Our mission was to coordinate a military response from the locally embedded 2nd and 7th U. S. Army Infantry Divisions against North Korea, if it attacked South Korea. While I was stationed in Uijeongbu at Camp Red Cloud, there were periodic incidents and flare-ups along the DMZ.
But clearly, the most provocative action by North Korea came under the direction of President Kim II-sung (the father of previous President Kim Jong-Il and the grandfather of current President Kim Jong-un) with their attack and seizure of our research ship, the U.S.S. Pueblo in the international waters of the Sea of Japan.

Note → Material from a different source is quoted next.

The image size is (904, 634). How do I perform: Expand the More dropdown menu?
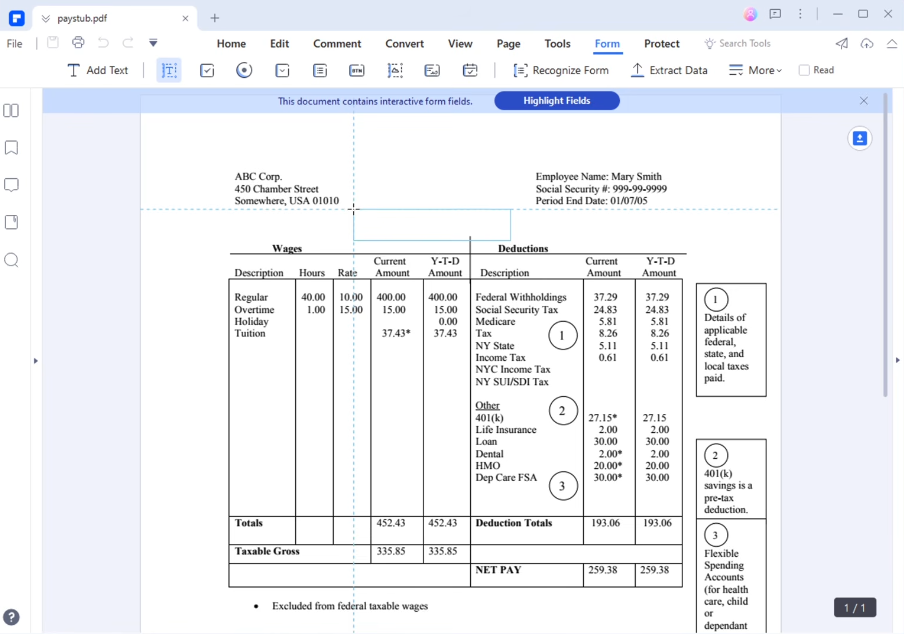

Although we were up to our eyeballs with fighting in Vietnam, we still came dangerously close to a military response against North Korea after this incident in 1969. After months of negotiations and sabre rattling, we were finally able to secure the release from the North of Pueblo Commander Lloyd Bucher and his crew to avert a major military conflict in Korea.
During the capture of the Pueblo crew, North Korea attempted to draw out a premature response from our troops by strafing MIG fighter jets through the Uijeongbu corridor, attempting to fly below our radar detection. Like now, it was a time of high anxiety for all positioned with the corridor.
Today, Camp Red Cloud is the headquarters for one our country’s most robust military fighting organizations—the 2nd Infantry Division. Additionally, the Republic of Korea troops stationed through the corridor are among the very best trained in the world.
Since our country’s original conflict in Korea in the 1950s, we have installed numerous armaments and weapons, many of which are clandestine to the public eye to respond to any attacks from the North with lethal dispatch.
Apparently the North Korean President Kim Jong-un is oblivious to this potential response based on his outlandish rhetoric. I can think of nothing that could unify our country and allies more than an attack by North Korea against democratic South Korea — especially among international economic powerhouses South Korea and Japan. Kim Jong-un, govern yourself accordingly.
Robert W. McKnight is a former Florida state senator and representative.